LAMBAYEQUE. DON SALATIEL ALARCÓN CORONEL CUMPLIÓ CASI MEDIO SIGLO DEDICADO A LA CRIANZA DE GALLOS DE PELEA
En la Navidad de1998, don Salatiel Alarcón Coronel no tuvo nada que celebrar. Una rara enfermedad había exterminado a sus más de cien gallos de pelea que criaba en un galpón de la azotea de su vivienda, ubicada en una zona contigua al mercado de Moshoqueque, en el distrito de José Leonardo Ortiz.
Agobiado por la irreparable pérdida, 'El Lajeñito', como lo conocen sus amigos, tomó un ómnibus y viajó hasta su natal Lajas (Chota), donde se reunió con algunos familiares que también eran aficionados a los gallos.
Al verlo cabizbajo, uno de sus sobrinos decidió regalarle una pareja de aves con la que reanudó la crianza de gallos, afición que se inició hace 48 años cuando un apostador le obsequió un pichón por haberle ayudado durante un torneo realizado en Lajas.
Desde entonces, Salatiel Alarcón volvió a ser el mismo antes de la tragedia. Le puso más dedicación a su negocio de venta de arroz y al transporte de carga pesada, aquellas actividades que le permitieron brindar una buena educación a sus siete hijas.
El semblante de este cajamarquino de 63 años se opaca porque sabe que ninguna de sus hijas continuará la afición a los gallos; sin embargo, tiene la esperanza de que uno de sus seis nietos prosiga la tradición.
Criadores y apostadores de todo el país visitan con bastante frecuencia el galpón de Salatiel y a medida que degustan un buen pisco se deleitan con las historias de este personaje, quien posee el récord de haber ganado 27 peleas durante dos años con el mismo ejemplar.
Los visitantes no desaprovechan la oportunidad para admirar los trofeos que adornan sus vitrinas, así como las copias de los cheques que ha recibido por las victorias de sus alados.

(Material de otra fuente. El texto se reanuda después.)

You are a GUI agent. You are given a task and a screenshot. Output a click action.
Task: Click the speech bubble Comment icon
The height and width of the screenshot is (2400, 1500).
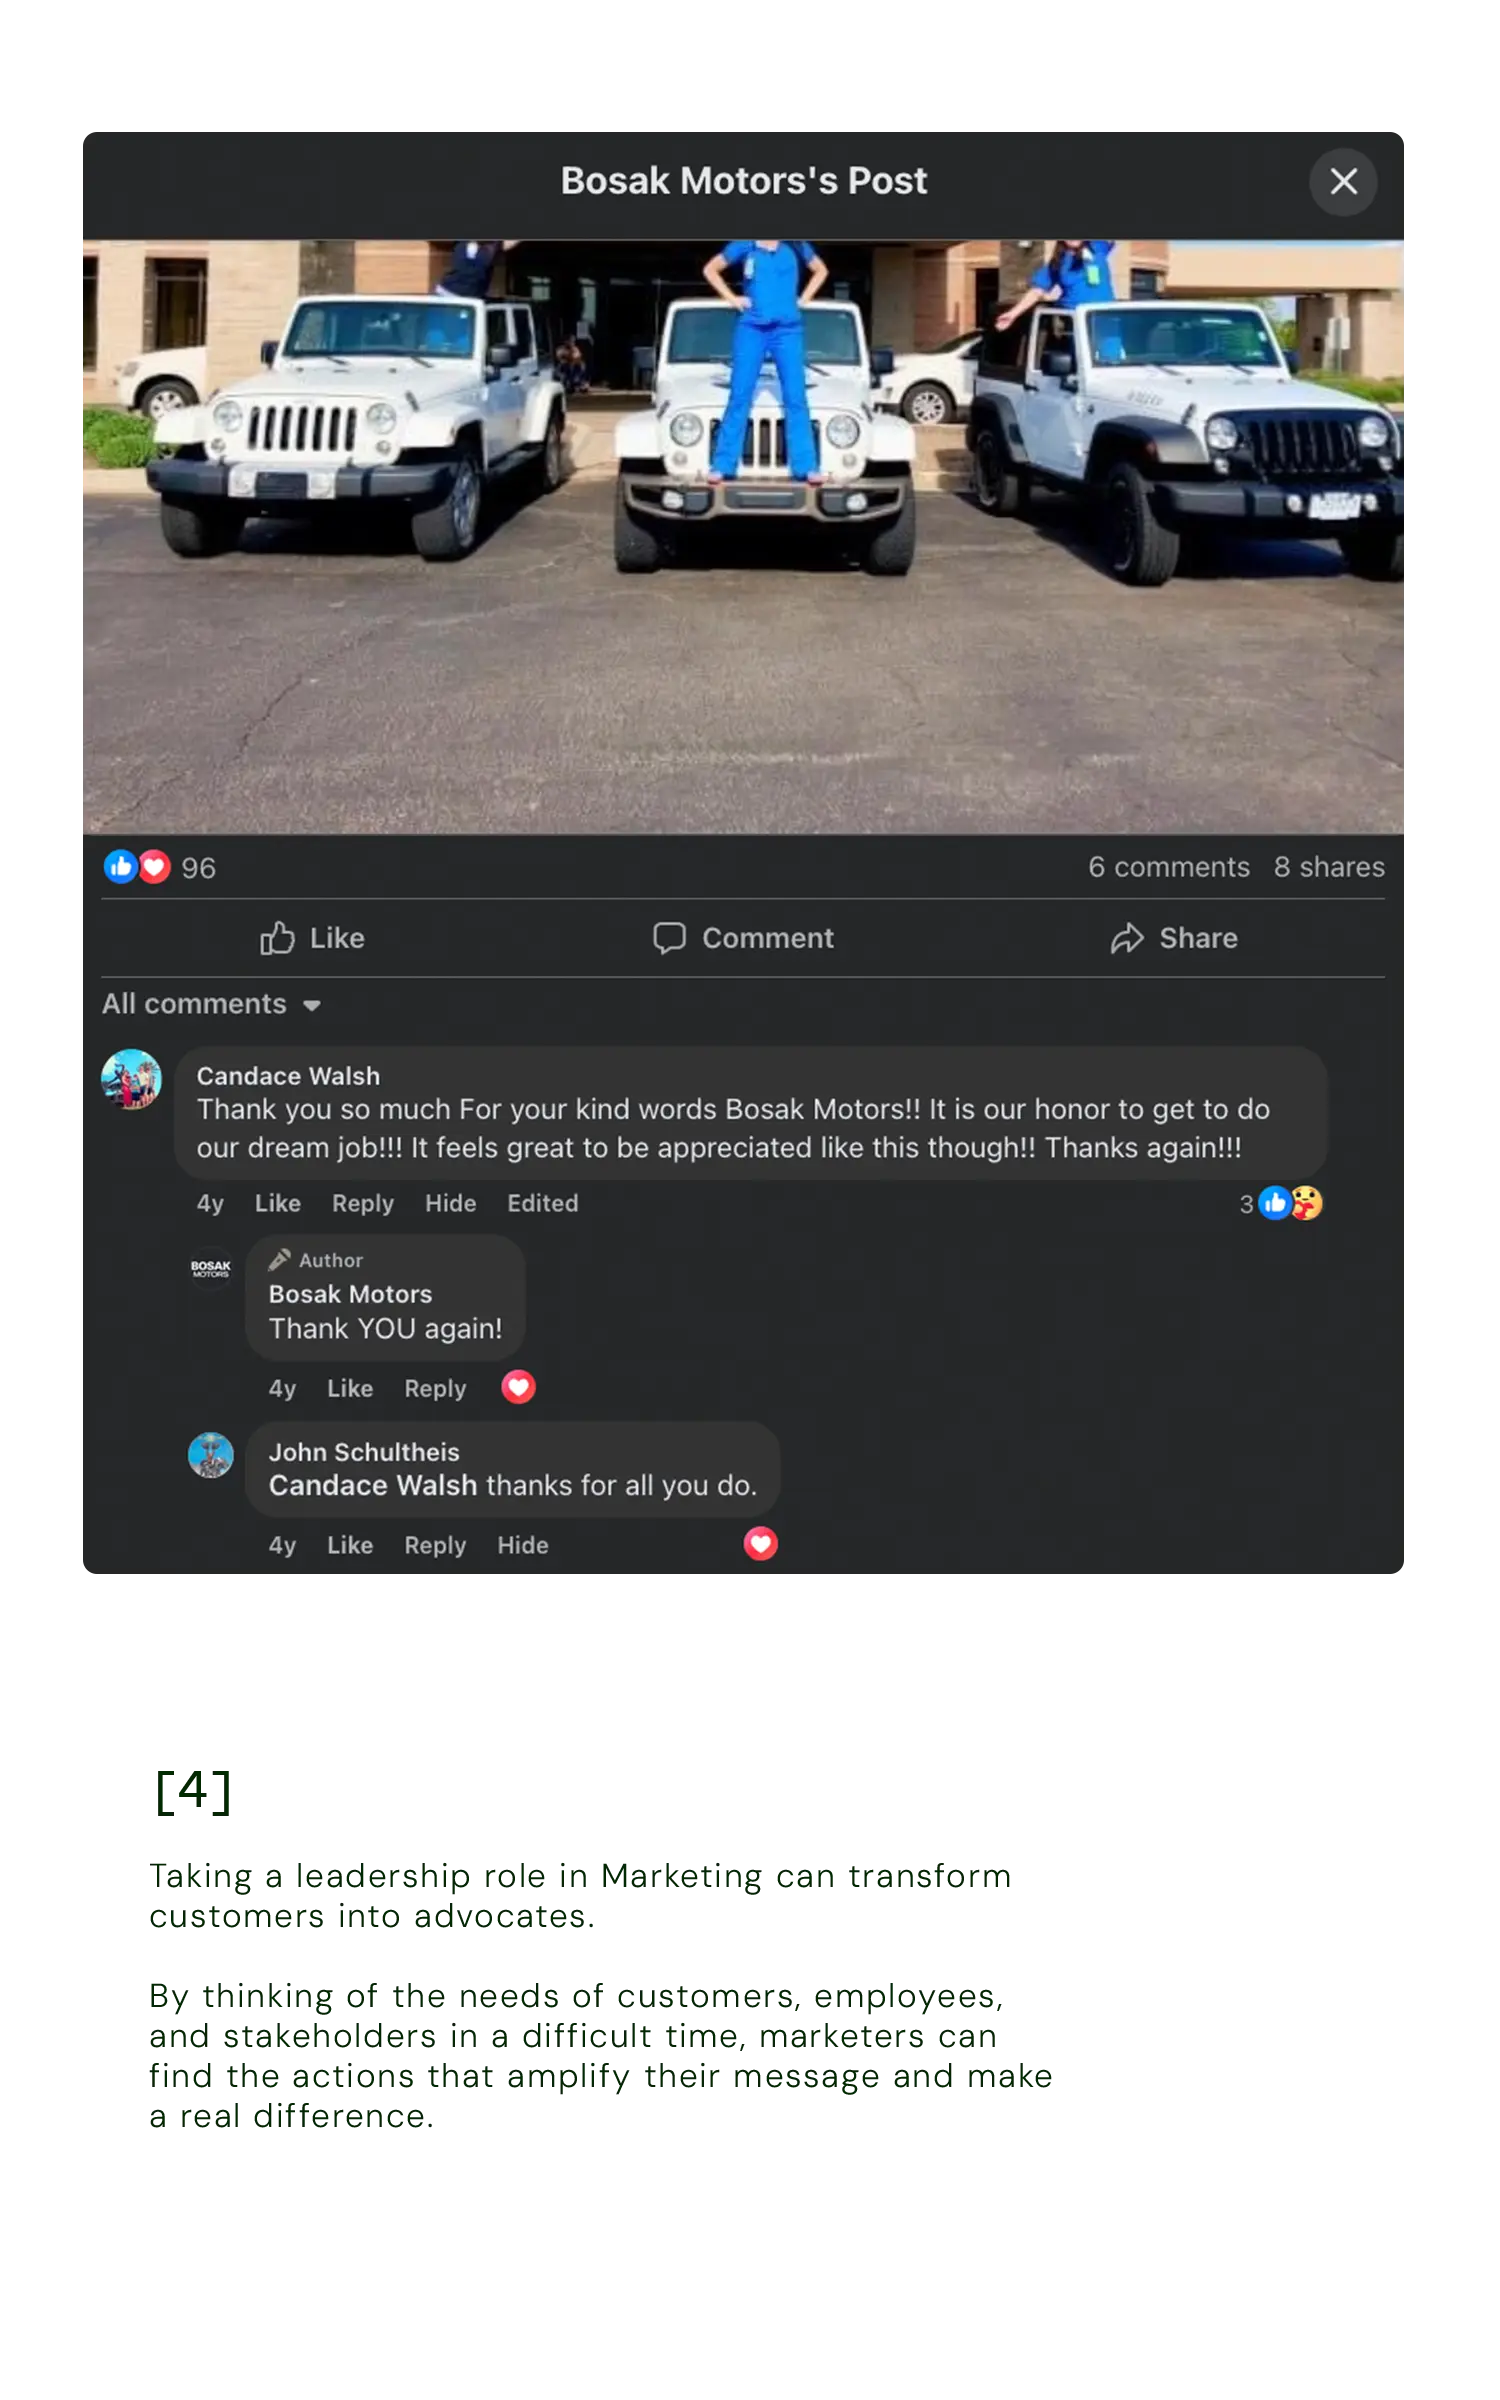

Cada vez que puede, don Salatiel cuenta que sus padres Graciela Coronel y José Alarcón trataron de evitar que incursionara en el tema de los gallos, porque consideraban que se podría convertir en un vicio peligroso.
"Para mí, los gallos nunca fueron un vicio sino una sana distracción. Conozco gente que ha perdido mucho dinero porque se excede en las apuestas", aclara 'El Lajeñito'.
La numerosa parentela que vive en su casa ubicada en la calle Kennedy, en plena plazuela Las Piletas de José Leonardo Ortiz, ya ni se inmutan con el permanente concierto de los 200 gallos de espuela que viven en la azotea de la vivienda. Cada vez que amanece, los ensordecedores quiquiriquíes se encargan de despertar muy temprano a todos los vecinos de la cuadra, pero en vez de fruncir el ceño esbozan una sonrisa al recordar que en el lugar vive uno de los personajes más carismáticos de Chiclayo.